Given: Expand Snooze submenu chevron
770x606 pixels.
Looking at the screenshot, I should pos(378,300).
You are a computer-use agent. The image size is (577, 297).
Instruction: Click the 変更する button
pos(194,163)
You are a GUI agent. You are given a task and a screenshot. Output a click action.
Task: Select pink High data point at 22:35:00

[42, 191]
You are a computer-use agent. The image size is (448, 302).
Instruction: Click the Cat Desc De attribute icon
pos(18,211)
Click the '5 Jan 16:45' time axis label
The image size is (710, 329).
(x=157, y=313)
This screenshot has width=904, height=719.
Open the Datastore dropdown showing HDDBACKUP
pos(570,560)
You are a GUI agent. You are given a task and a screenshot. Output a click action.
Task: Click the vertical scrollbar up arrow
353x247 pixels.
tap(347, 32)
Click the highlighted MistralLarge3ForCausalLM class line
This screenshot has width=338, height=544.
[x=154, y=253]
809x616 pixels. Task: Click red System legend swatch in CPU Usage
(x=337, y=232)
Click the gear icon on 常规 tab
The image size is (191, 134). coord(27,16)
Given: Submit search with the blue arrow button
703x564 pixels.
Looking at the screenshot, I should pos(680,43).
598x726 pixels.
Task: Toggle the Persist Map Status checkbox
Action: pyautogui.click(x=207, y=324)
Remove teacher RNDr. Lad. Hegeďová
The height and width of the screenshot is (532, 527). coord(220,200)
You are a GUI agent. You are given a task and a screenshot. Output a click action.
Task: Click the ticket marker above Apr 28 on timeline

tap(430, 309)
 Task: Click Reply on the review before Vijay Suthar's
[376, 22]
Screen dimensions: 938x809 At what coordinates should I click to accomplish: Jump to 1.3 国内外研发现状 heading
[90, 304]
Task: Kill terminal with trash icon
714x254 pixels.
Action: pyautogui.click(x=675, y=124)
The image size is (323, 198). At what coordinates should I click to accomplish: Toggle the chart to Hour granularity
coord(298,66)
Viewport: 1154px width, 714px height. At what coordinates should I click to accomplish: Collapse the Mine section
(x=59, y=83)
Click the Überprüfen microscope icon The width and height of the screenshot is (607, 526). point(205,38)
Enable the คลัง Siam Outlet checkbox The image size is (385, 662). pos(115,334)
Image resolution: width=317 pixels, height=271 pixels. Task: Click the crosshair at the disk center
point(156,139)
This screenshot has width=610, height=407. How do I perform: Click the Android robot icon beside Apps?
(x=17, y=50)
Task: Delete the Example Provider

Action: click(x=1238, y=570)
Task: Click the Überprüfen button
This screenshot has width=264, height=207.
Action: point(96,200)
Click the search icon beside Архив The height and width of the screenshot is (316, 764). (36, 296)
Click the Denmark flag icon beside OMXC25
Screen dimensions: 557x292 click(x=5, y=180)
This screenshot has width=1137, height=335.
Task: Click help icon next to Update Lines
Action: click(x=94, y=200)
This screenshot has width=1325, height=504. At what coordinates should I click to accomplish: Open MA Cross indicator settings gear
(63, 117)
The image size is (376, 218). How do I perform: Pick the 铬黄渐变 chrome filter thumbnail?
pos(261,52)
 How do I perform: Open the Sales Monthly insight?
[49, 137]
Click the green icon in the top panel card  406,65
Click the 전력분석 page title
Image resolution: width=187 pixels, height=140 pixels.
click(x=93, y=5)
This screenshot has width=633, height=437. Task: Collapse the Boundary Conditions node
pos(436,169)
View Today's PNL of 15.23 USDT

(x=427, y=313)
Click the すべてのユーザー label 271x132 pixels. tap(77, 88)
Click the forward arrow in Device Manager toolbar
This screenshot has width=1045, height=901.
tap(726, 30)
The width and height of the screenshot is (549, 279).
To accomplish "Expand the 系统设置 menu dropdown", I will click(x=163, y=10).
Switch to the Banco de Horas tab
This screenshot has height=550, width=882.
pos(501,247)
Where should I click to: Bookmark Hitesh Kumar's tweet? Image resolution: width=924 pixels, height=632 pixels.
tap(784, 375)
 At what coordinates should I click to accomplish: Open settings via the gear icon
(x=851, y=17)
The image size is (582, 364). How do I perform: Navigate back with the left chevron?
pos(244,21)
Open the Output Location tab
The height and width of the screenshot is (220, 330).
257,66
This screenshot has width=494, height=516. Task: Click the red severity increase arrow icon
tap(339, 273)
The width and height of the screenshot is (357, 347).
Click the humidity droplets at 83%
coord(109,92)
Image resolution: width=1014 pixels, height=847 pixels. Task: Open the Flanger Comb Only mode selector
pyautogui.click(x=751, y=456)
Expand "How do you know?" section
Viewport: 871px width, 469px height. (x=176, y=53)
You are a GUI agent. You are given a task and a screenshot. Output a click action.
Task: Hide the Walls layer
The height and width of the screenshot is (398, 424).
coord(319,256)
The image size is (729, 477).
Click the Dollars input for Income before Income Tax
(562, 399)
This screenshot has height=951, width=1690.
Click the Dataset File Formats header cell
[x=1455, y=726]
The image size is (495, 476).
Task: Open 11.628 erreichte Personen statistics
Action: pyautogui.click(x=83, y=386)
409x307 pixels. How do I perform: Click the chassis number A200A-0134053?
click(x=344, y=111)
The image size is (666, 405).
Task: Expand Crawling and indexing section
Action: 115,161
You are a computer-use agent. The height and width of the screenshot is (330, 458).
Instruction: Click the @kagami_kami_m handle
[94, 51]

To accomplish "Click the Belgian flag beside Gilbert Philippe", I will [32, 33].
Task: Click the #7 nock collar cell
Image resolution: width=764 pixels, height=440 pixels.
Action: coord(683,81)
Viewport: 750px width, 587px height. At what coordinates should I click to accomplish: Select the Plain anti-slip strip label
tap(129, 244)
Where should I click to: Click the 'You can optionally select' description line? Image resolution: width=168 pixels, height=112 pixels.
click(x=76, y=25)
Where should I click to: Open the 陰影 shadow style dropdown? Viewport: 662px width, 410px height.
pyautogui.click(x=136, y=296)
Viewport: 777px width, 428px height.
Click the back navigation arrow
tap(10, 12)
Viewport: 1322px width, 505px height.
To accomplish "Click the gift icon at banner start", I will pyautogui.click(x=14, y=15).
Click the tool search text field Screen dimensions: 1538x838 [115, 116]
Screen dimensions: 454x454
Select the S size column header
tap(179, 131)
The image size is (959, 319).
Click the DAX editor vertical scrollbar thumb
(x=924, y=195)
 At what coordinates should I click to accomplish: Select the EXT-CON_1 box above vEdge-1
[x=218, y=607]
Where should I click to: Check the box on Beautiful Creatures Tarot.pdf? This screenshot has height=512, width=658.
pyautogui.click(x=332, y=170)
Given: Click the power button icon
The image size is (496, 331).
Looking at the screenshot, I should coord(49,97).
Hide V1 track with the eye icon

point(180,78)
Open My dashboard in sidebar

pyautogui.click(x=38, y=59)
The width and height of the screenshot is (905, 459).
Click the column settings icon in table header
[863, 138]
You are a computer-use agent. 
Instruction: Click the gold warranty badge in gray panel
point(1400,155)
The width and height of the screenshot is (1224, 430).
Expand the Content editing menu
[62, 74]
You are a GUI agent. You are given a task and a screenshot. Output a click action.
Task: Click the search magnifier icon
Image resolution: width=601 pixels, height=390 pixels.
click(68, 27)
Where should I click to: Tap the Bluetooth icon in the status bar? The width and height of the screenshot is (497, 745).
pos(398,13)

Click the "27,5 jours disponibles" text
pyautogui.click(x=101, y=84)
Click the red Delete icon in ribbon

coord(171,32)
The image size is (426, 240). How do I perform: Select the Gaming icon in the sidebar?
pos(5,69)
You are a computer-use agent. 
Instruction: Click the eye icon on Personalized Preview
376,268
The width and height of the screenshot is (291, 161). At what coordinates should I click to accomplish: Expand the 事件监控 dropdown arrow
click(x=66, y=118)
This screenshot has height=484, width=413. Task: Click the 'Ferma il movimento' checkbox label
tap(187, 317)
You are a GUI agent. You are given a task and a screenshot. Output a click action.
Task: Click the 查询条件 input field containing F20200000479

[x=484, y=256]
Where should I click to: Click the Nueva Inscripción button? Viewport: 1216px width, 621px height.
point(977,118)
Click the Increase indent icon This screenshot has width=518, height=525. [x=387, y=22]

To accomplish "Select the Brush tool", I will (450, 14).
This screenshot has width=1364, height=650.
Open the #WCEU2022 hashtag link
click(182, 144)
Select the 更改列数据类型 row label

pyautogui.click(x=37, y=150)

###

## ASSIGNMENT
From the entries above, extract every line where the word "Überprüfen" appears.

## SOLUTION TO THIS EXERCISE
Click the Überprüfen microscope icon The width and height of the screenshot is (607, 526). point(205,38)
Task: Click the Überprüfen button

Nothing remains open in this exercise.